Pour inaugurer ce jardin, la commune a convié Bernard Goldberg, l'un des huit enfants sauvés. En 1942, suite aux rumeurs de la rafle du Vel d'Hiv et alors que son père a déjà été arrêté et déporté, sa maman décide de lui faire quitter la région parisienne avec sa sœur la plus âgée, son frère et des voisins. Ils passent alors par la Sarthe, avant d'arriver en Maine-et-Loire à Noëllet durant l'été. "La maman de nos voisins nous a communiqué une adresse. Nous sommes arrivés dans cette maison de madame Pinguet où il y avait beaucoup d'enfants."

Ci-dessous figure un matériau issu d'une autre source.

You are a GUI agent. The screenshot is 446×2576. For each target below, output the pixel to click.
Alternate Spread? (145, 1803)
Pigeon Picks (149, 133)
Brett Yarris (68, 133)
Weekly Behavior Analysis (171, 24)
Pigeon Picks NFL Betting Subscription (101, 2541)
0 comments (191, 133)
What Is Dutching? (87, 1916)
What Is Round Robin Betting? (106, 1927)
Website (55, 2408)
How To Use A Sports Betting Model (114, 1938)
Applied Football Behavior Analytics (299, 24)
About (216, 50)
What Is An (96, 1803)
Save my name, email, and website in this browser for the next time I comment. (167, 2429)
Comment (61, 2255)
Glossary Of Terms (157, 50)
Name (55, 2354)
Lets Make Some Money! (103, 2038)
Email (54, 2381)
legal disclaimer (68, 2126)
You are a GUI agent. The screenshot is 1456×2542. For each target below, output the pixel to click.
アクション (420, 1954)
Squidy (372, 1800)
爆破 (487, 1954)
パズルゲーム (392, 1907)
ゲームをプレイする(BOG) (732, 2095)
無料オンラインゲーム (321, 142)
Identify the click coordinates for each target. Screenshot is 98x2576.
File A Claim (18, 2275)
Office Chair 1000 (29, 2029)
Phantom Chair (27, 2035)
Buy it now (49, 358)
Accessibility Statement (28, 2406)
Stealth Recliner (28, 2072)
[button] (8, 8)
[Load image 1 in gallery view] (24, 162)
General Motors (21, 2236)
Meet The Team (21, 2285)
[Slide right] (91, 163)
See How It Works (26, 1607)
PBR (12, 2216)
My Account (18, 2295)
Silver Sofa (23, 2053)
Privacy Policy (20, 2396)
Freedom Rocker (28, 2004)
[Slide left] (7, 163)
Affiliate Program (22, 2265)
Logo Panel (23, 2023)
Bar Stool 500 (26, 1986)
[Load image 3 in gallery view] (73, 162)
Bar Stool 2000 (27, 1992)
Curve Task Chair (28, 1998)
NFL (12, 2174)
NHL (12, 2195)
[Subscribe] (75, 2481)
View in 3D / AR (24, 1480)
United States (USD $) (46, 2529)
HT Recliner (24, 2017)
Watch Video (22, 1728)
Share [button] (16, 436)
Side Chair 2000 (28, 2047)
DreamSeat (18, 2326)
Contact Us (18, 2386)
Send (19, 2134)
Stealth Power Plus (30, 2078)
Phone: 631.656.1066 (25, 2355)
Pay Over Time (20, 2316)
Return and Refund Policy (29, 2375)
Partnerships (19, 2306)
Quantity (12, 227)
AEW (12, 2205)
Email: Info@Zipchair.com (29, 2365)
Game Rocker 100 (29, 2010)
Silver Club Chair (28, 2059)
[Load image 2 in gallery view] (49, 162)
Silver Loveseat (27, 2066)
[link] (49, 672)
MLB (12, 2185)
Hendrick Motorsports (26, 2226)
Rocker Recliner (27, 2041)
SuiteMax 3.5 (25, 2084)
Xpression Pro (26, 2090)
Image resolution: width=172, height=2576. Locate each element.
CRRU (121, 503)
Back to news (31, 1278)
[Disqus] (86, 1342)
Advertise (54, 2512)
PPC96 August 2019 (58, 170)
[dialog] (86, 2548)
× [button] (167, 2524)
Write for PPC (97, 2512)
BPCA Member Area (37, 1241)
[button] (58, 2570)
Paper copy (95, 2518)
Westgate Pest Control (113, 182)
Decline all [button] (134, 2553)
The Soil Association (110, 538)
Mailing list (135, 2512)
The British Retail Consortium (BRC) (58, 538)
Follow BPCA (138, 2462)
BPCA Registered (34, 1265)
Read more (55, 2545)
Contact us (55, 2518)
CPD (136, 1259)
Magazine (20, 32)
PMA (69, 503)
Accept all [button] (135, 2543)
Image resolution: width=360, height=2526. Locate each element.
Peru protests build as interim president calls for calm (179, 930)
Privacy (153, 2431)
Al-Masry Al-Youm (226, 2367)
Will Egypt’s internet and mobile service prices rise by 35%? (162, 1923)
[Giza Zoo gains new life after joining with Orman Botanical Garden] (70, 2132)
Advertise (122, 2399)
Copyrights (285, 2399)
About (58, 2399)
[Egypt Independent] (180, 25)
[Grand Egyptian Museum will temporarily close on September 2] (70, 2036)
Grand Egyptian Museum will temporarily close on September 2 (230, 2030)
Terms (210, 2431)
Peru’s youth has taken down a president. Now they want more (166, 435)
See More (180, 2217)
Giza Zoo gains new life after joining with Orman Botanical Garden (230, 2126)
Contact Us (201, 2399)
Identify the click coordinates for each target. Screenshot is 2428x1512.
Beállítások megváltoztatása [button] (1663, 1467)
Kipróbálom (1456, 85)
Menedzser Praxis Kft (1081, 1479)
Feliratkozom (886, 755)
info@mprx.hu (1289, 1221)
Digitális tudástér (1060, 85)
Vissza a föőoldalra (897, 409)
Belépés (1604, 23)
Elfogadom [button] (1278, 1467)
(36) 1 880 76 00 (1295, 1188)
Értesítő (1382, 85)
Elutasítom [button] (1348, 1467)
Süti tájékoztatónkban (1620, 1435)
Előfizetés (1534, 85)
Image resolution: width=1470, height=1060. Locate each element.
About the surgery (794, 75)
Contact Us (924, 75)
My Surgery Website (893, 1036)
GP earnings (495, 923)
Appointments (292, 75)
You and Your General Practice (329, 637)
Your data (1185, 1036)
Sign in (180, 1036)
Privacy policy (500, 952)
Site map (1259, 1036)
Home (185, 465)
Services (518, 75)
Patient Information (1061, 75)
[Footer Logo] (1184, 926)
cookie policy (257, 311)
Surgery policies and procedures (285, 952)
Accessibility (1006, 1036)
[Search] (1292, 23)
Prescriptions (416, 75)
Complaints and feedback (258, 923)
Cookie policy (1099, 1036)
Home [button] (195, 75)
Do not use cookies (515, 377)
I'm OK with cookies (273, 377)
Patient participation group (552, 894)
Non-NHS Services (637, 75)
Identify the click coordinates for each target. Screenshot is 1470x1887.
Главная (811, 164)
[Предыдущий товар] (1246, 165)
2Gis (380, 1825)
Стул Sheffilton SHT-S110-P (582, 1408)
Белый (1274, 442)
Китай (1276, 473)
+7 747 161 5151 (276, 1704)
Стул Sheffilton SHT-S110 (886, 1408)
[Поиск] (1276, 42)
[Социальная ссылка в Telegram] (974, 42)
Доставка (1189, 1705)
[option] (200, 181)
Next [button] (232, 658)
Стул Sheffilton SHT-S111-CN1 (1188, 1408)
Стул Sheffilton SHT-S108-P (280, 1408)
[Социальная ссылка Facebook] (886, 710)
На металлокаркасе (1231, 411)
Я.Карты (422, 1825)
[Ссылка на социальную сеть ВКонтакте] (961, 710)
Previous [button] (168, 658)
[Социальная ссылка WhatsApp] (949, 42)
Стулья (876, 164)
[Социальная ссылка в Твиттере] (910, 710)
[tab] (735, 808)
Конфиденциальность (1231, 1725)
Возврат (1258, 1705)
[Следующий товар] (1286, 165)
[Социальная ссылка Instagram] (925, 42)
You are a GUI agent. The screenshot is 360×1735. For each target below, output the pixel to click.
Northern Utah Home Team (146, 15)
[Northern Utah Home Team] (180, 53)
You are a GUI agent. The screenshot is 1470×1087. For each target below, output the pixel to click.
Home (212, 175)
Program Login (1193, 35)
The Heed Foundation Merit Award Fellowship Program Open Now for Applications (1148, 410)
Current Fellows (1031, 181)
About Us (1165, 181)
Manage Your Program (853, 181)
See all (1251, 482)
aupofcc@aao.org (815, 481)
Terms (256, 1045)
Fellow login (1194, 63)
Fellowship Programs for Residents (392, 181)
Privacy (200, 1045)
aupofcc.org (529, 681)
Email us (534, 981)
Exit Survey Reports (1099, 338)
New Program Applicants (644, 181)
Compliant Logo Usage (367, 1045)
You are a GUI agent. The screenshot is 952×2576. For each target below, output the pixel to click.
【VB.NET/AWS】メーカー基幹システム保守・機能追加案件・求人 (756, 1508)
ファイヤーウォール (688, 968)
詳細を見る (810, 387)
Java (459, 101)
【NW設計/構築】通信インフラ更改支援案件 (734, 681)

Là-bas, le petit Bernard, 4 ans, vit une vie presque normale. "Déjà, je n'avais pas vraiment conscience de ce qu'il se passait. Ma famille était déportée, mais je l'ignorais. J'ai été accueilli, traité normalement. J'allais à l'école puisque j'ai appris à lire et à écrire à Noëllet. Je vivais ma vie de petit-enfant à la campagne. Il n'y avait pas d'angoisse. La chance que nous avons eu, c'est que nous avions des élus qui veillaient à nous protéger. Le maire germanophone, chaque fois qu'il recevait une circulaire demandant s'il y avait des enfants juifs, et bien, ils les mettaient au panier", se souvient Bernard. 

 

Hommage Juste parmi la Nation Noëllet_03 12 25_AVC
En 2005, une plaque et un arbre avaient déjà été placés près du lavoir
Crédit : Alexis Vellayoudom

Bernard est hébergé, sous son vrai nom, chez Me Pinguet avec d'autres enfants. "C'était une femme qui avait une certaine autorité, mais qui veillait à notre bien-être. Gentille et bienveillante. On allait à la messe pour ne pas faire de vague vis-à-vis de la population", se remémore l'homme de 87 ans. Je me souviens, on allait chercher le lait dans une ferme pas très loin de chez nous. Je passais devant une chapelle avec un calvaire. Me Pinguet me disait de me signer quand je passais devant. Et une fois, passant devant, je me suis signé et je suis tombé. Ça m'a toujours marqué." Sa grande soeur Héléna y restera un an. Quant à son frère, il est logé à l'église par l'abbé Terrien.

 

« C'était une femme formidable, une sainte femme » - Pierrette Boiteau à propos de Me Pinguet

 

Le petit Bernard, Pierrette Hallopé-Boiteau en a beaucoup entendu parler dans sa jeunesse à Sainte-Gemmes d'Andigné. J'ai bien connu Me Pinguet. Fin 1947, elle est arrivée chez mes parents comme employée de maison. Mon petit frère est né en mai 1948 et elle est devenue vraiment la nounou de mon petit frère. Elle est restée chez mes parents jusqu'à sa retrait, se remémore-t-elle. Elle nous évoquait toujours ce petit Bernard. Elle avait toujours une pensée, "oh qu'est-ce qu'il est devenu ce petit Bernard", puis elle racontait des épisodes, mais bon, j'ai vaguement l'histoire, mais je sais que le petit Bernard ça, c'était l'enfant dont elle parlait très souvent."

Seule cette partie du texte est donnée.